**DA FARE:**
Puoi riscrivere parola per parola tutte le voci qui sotto, lasciando fuori le immagini?

**VOCI GREZZE:**
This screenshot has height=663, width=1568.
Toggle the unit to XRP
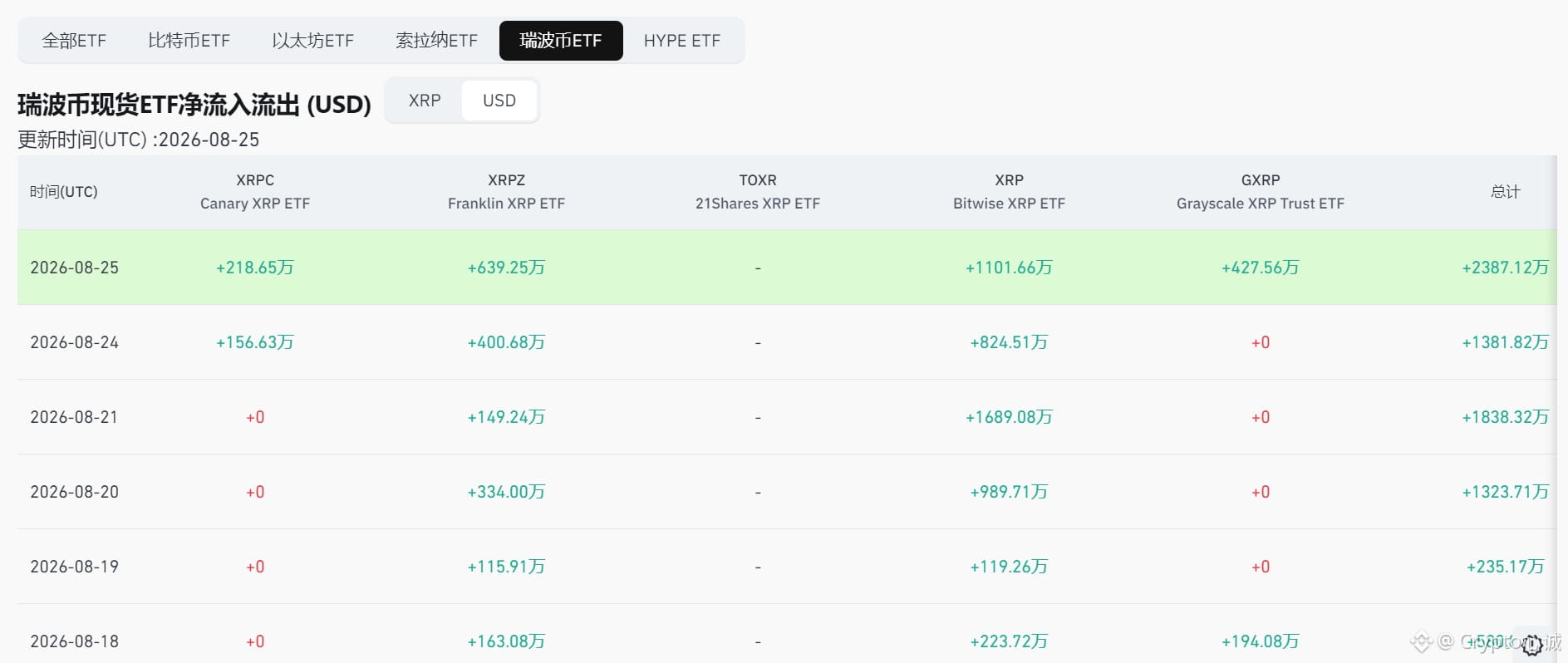pos(425,101)
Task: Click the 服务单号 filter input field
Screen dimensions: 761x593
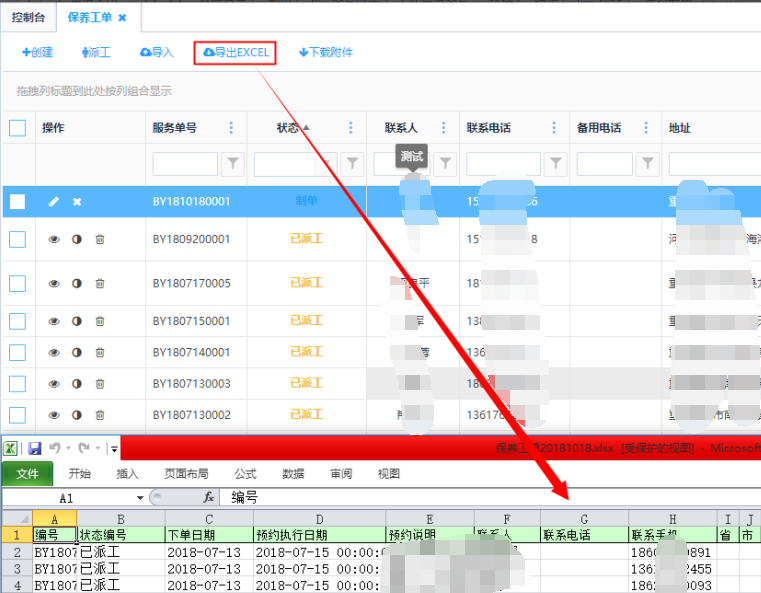Action: [185, 163]
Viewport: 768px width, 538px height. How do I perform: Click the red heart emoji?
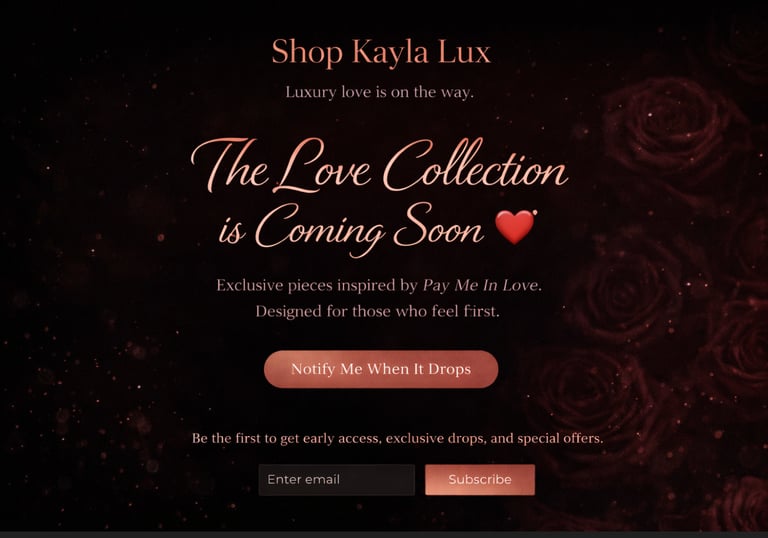[x=515, y=227]

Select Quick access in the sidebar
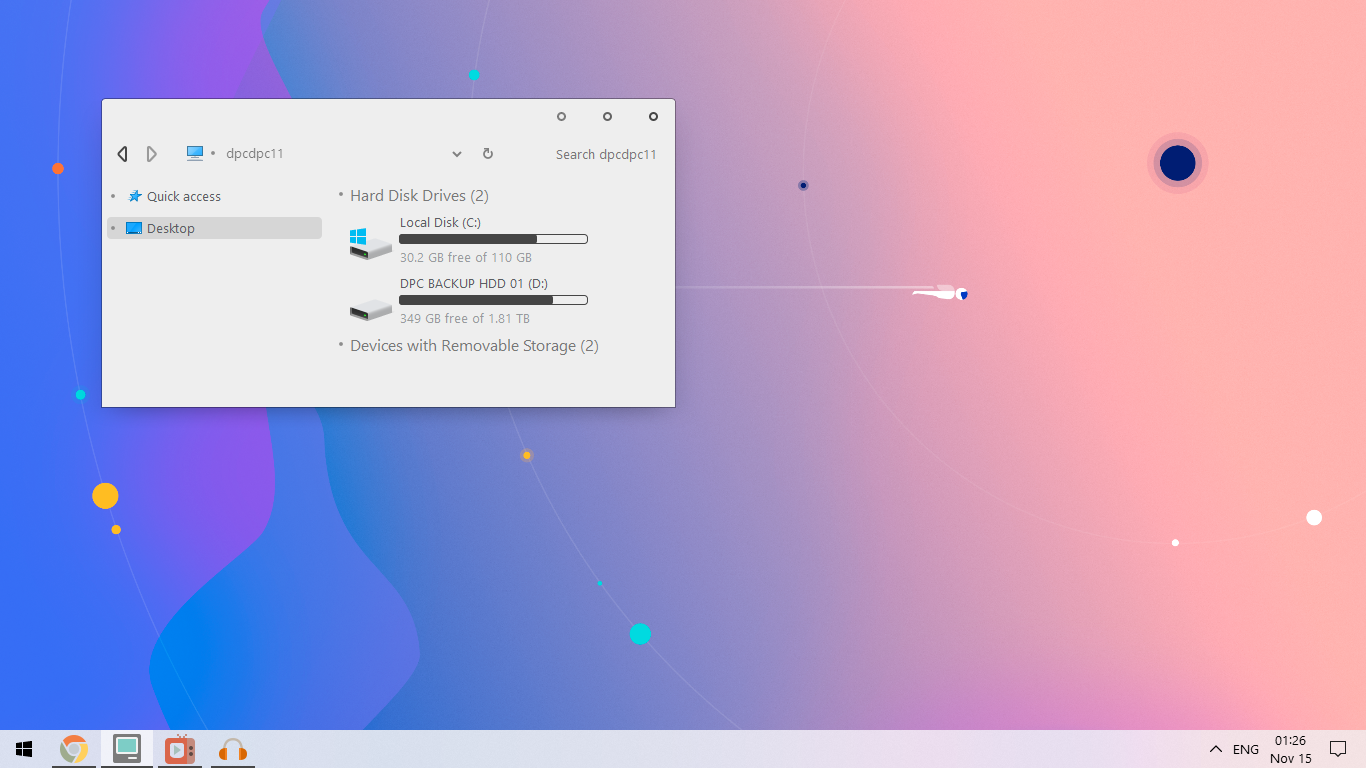click(x=184, y=196)
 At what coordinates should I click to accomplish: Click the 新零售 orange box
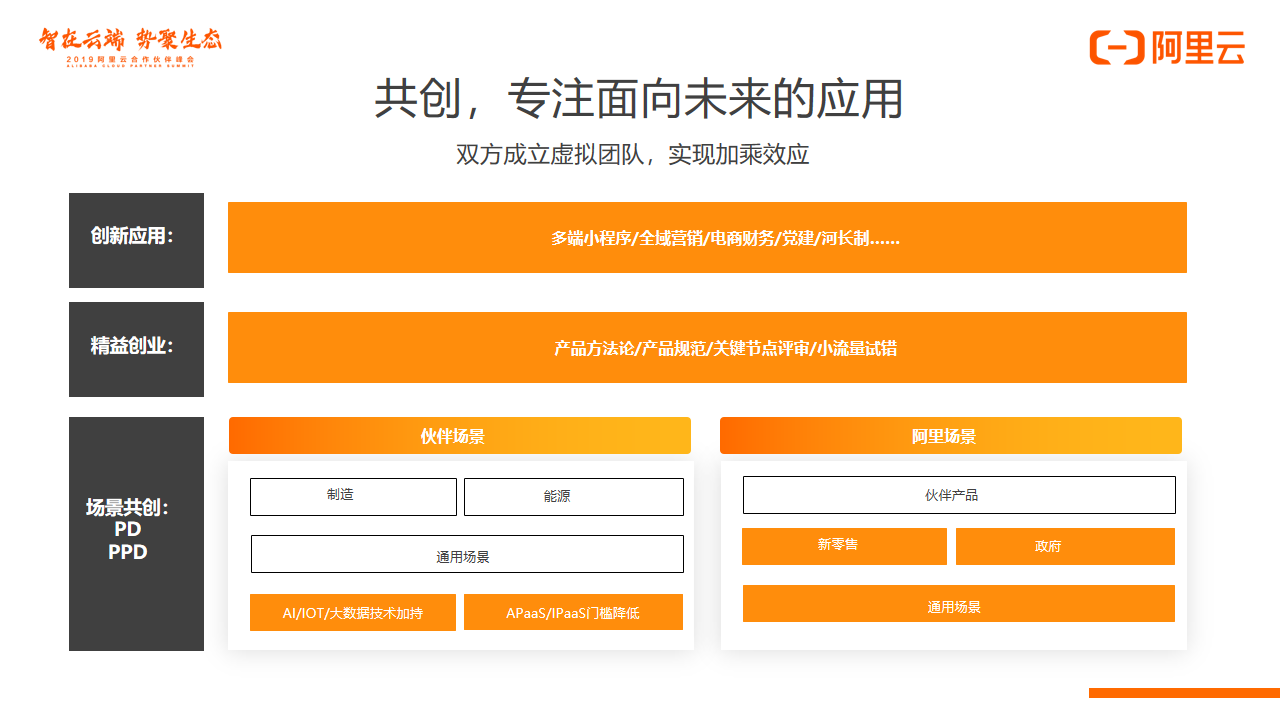pyautogui.click(x=843, y=546)
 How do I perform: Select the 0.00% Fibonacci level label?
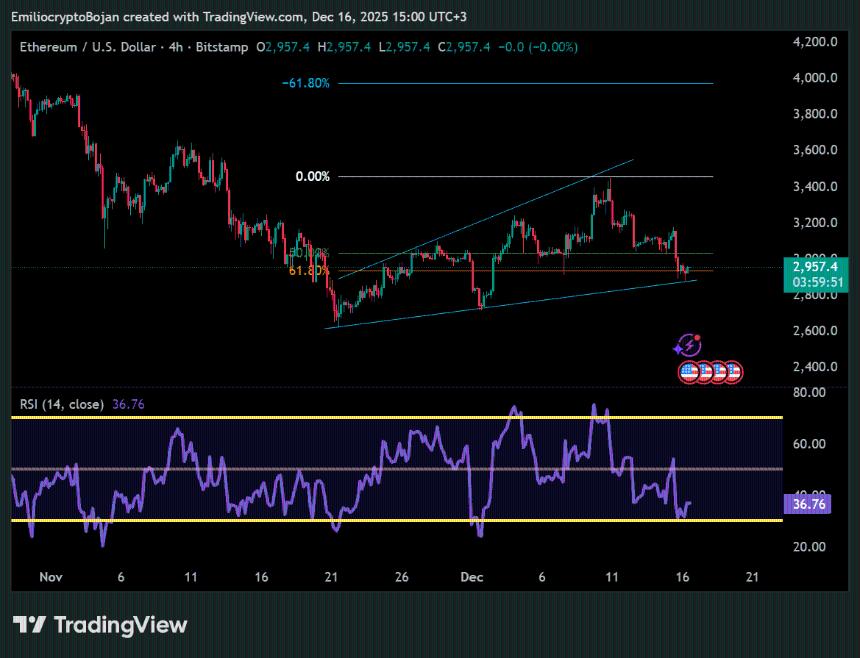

**SOLUZIONE COMPLETA:**
This screenshot has height=663, width=1568.
Toggle the unit to XRP
pos(425,101)
Task: Click the 服务单号 filter input field
Screen dimensions: 761x593
Action: [185, 163]
Viewport: 768px width, 538px height. How do I perform: Click the red heart emoji?
[x=515, y=227]

Select Quick access in the sidebar
click(x=184, y=196)
 At what coordinates should I click to accomplish: Click the 新零售 orange box
pyautogui.click(x=843, y=546)
 How do I perform: Select the 0.00% Fibonacci level label?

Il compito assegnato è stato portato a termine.